Tuesday, May 27, 2008

Midnight At The Oasis

www.paulcoia.com

I don’t like to boast, in fact I’m the best in the whole world at not boasting, but I doubt your weekend was as interesting as mine. I spent it in the desert with a pole dancer, a clown and a Vietnam veteran.

Sadly they weren’t all one person as I could have earned fortunes hiring him or her out to reality shows. The three of us were joined by a relative of one of the members of Abba, the great nephew of the man who created Disney’s Dumbo, and a man who once wore tights to a reception at the British Embassy in Kuwait. Oh, and around one thousand other people were there too.

I was in Dubai presenting at a conference and I asked the audience to share something about themselves that no one else in the room could know, hence revealing the pole dancer, clown, et al. My reasoning was that we get so caught up in seeing colleagues as just office furniture that we forget they have lives, and I wanted to show the diversity of hidden talents the company had to draw on.

The feedback was provided semi anonymously but I could work out the identities of the two people who had provided the usual nutcase answers like “I have had gender reassignment” – though, on reflection, one of them could have been telling the truth. The person who told us he likes walking on water obviously has a power complex but I took his business card anyway as he might be handy for changing water in to wine next time I’m hosting a dinner party.

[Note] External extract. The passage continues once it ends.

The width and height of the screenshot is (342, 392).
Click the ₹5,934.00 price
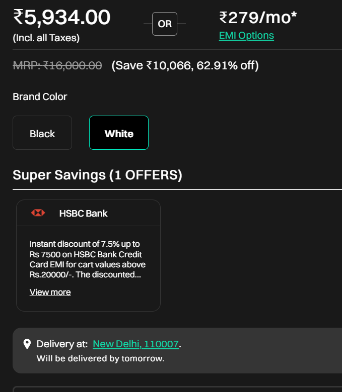61,17
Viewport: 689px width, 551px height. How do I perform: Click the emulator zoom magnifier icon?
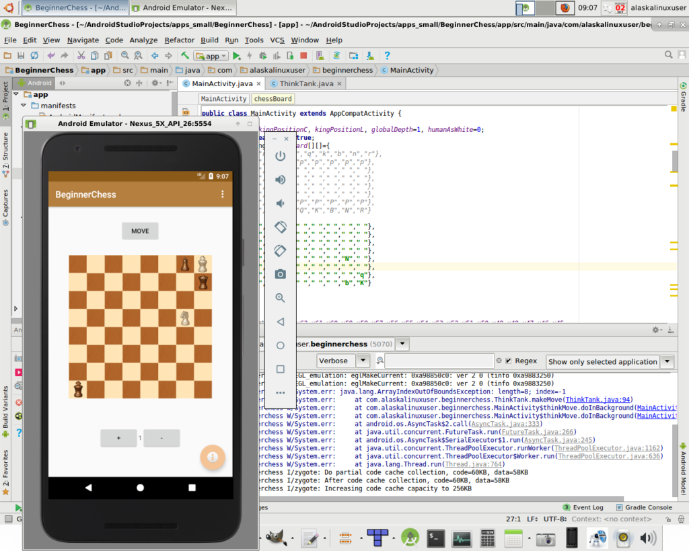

The company holding the conference was wonderfully diverse but, until I asked on stage, did not realise its workforce included a concert standard violinist, an old rock star, a former children’s TV presenter from Pakistan and a qualified medical doctor who had changed careers, as well as a girl who can recite the alphabet backwards, someone who has had fifty blind dates in the past two years, a worried man who is juggling twelve girlfriends, and a guy who has had a credit in the last two Star Wars movies.

It’s a pity so many of us are forced because of work practices, traditions and our view of professionalism, to leave our real selves at home as the diversity of our experiences is what makes us unique, but how much of that do we bring to work? This lot were special but probably didn’t realise.

I next asked for their nicknames at school. I was never popular enough to have a nickname, unless you count Wallflower, so I’ve always been jealous of people who have, although having seen some of the answers given I may rethink this one. Amongst the thousand or so people in the room were a former Sooty, Poops, Big Bum, Camel and Wimpy along with a sprinkling of Not So Smart, Chipmunk, Potty and, for some reason, several Boobys. I so wanted to meet the person who owned up to the nickname Armpit. I imagine he started shaving well before his classmates.

Finally, I asked for the worst job anyone in the room had ever had. My own experience of this was as a student at university when I spent a summer break working for a brewery. You may think three months surrounded by beer is a dream come true for an unwashed, unshaven, unsociable teenage oik but I spent the whole twelve weeks throwing empty bottles at a wall so that they smashed and the collected glass could be recycled. If I was very good, occasionally I was allowed to do an hour here and there watching labels being attached to product and making sure the loader was fully charged with Brown Ale stickers. Even for a person of limited brain such as myself, this was mind numbing.

However, I cheered up when I read the feedback from the room in Dubai. Perhaps I wasn’t the only one to suffer in the past. Amongst the former waitresses, burger flippers and dish washers, we had a pig farmer and a sheep dagger. As I had no idea what dagging sheep entails I made the mistake of asking and, when the guy told me, my days of bottle smashing seemed life affirming. This poor man had spent all his time cutting the dirty wool from around sheep’s bottoms. I reflected later that this was perhaps a metaphor for many in business life.

There were some wise crackers who reckoned the worst job they’d ever had was getting married, but many really went for it and shared that they had been garden gnome makers or toilet cleaners, and there was one who admitted to having been an assistant in an abbatoir. I’m not sure who it was that shared with us that his worst job was being a bully, but perhaps he should seek counselling.

One poor soul had obviously had a tougher life than most and wrote that his worst job was selling mangoes from the family farm in order to survive.

So, a random bundle of individuals who all have one aim, which is to make their company as successful as possible, but all bringing so many different experiences and skills to the job and managing, amongst the serious task of carrying this out, to have a laugh and open up a bit. I can promise you that the party that night was special and, despite sore heads the following day, they would all get stuck right back in to earning success for their business, knowing just that little bit more about each other.

My only regret is that I didn’t manage to track down the pole dancer, but perhaps it was just as well. I fear it may have been the very butch Senior Vice President I interviewed on stage.